From another perspective, someone who purchases a share of stock from another person does not purchase with it any control over operations beyond voting rights. And courts have never held anyone responsible for things they don’t control. So no reason exists to hold owners of stock responsible for the decisions of the managers of a corporation when the managers have control and are directly responsible for their own actions.

As I wrote when I entered this discussion, there is no difference between bond holders and stock holders where liability for the actions of managers is concerned.

P.M.Lawrence December 31, 2007 at 11:27 pm

I will address the only thing here that is even partly new (apart from the ad hominem attacks, like “You simply don’t like it. That’s all.”).

The new(ish) thing is the idea that “And to correct your baby analogy, passive investors don’t abandon the baby, they turn responsibility for the baby over to competent people. With stock ownership, no one abandons their responsibilities; they turn over responsibility for managing the firm to competent people. In exchange for giving up control, they get limited liability.”

The thing is, that is not what happens. The “competent people” do not accept full responsibility, but limit what they accept to “responsibility for managing the firm” – they are indemnified for improper acts just like the shareholders. So the investors haven’t handed the rest over at all. The buck stops nowhere.

If that was what happened, it would amount to the management being a jointly and severally liable partnership, and the investors’ situation would indeed match that of bond holders. But it doesn’t happen that way.

Here in Australia, police union funds practically never pay compensation for improper acts, on the grounds that those weren’t police acts but private misdeeds. The buck stays with the bad cops.

fundamentalist January 1, 2008 at 9:40 am

PM: “apart from the ad hominem attacks, like “You simply don’t like it. That’s all.”)”

That’s not an ad hominem attack.
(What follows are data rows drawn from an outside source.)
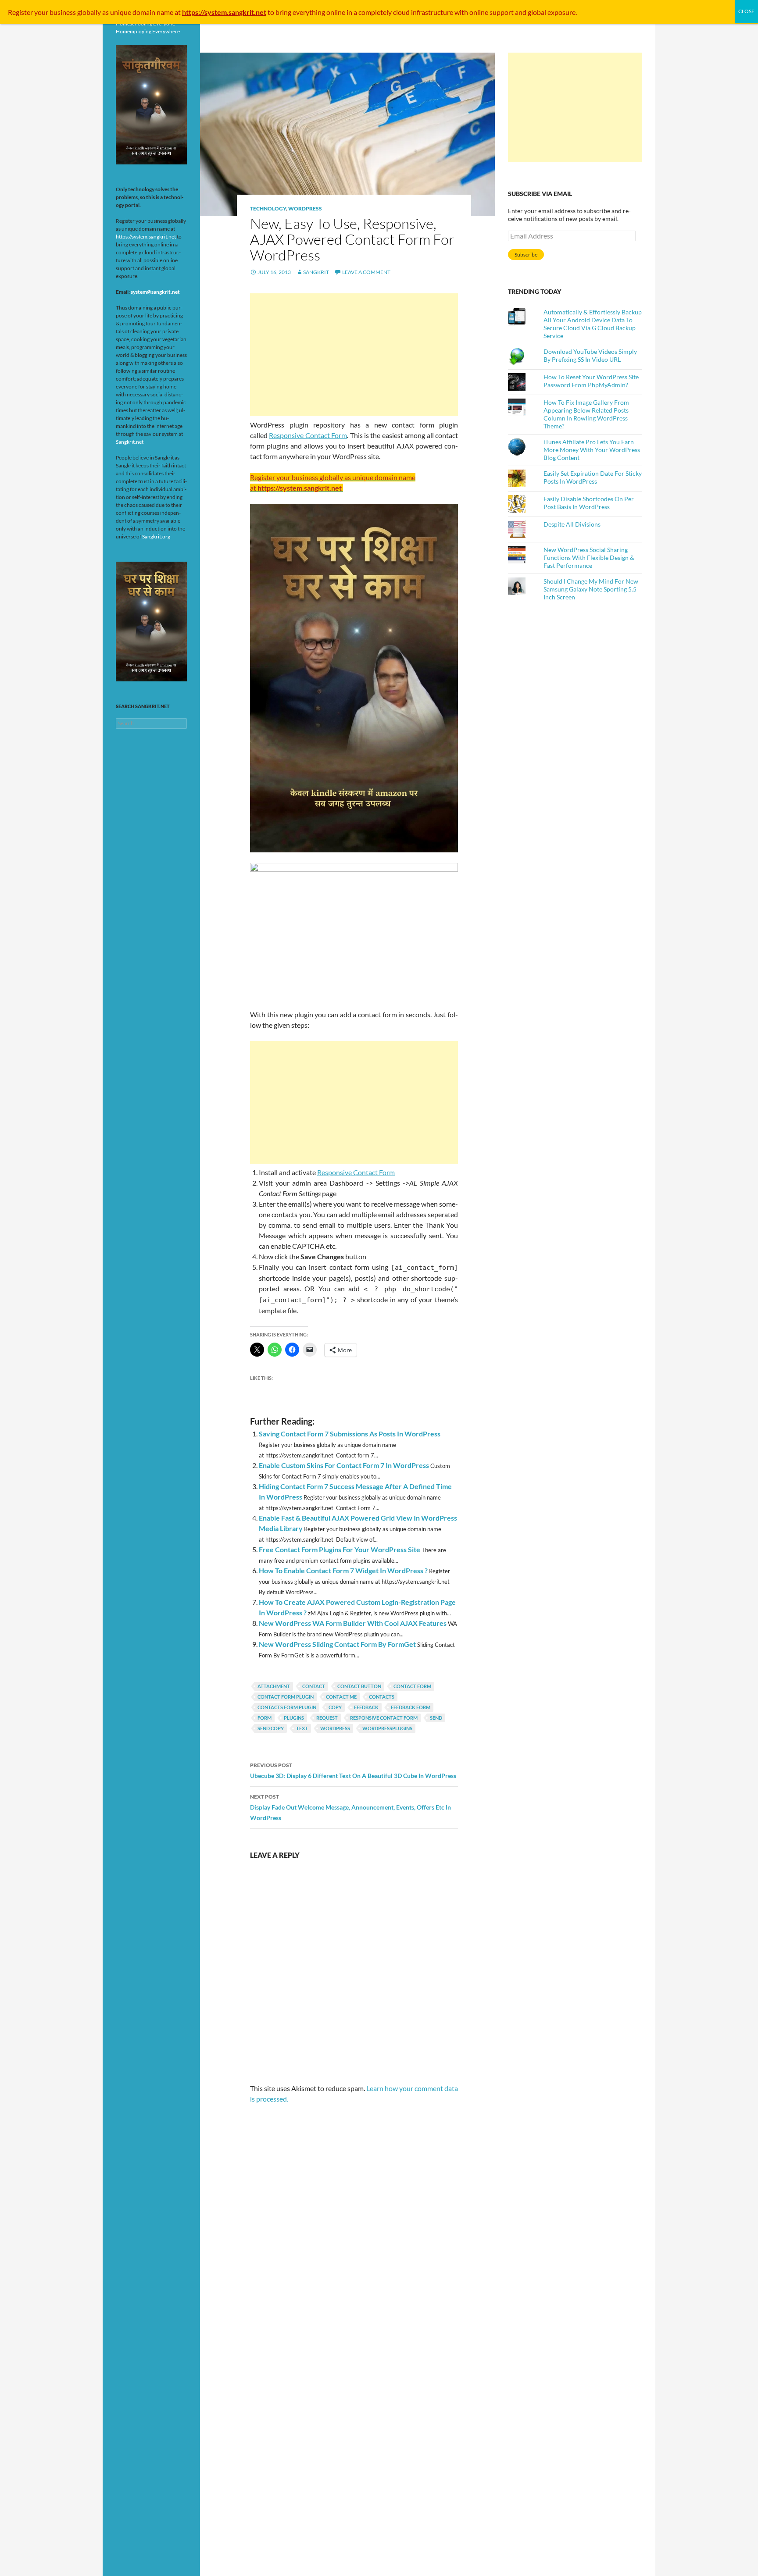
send (436, 1718)
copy (335, 1707)
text (302, 1728)
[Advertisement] (354, 354)
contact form (412, 1686)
Look up the term in Wikipedia.

PM: “The “competent people” do not accept full responsibility, but limit what they accept to “responsibility for managing the firm” – they are indemnified for improper acts just like the shareholders.”

Have you notice managers going to jail, lately? How are they indemnified for improper acts? What improper acts do you see management getting away with? What planet do you live on?

TokyoTom December 17, 2008 at 12:24 am

Brad, allow me to note that you have completely failed to address the point that the limited liability that shareholders (and initial investors) have with respect to involuntary creditors of a corporation – that is, those who are injured by the acts of the agents of the corporation – is indeed a grant by the state and one that could not, by definition, ever be contracted in advance.

Stephan Kinsella acknowledges this and attempts to address the problem (unsatisfactorily, I believe) here:

http://blog.mises.org/archives/009070.asp
http://blog.mises.org/archives/009084.asp

TokyoTom December 17, 2008 at 8:02 pm

Brad kindly responded by email; here is our exchange:

Brad: Oh — so indemnification clauses are invalid under ancap? Good to know.

Brad, while A may agree to indemnify B for his liability to C, such indemnification doesn’t eliminate C’s rights against B.

B is always liable for his own acts – though the party to whom he is liable might agree in advance to limit the resources of available to cover liabilities, that simply can’t happen in the case of an involuntary creditor.

Do you have a different understanding of libertarian principles, or of how indemnifications work?

Tom

P.M.Lawrence December 17, 2008 at 11:57 pm

That’s how I read it. A may (or may not, in a worst case) end up covering everything for B that B has to do for C – but B is still on the spot and can’t just walk away saying “A will handle it” unless C accepts that. So B still has to front up, even if it’s only to sign off while A gives him what he gives C. If it turns out that A can’t handle it after all, in full and straight away, B will find that he doesn’t just have to do some tedious compliance, he really is out on a limb.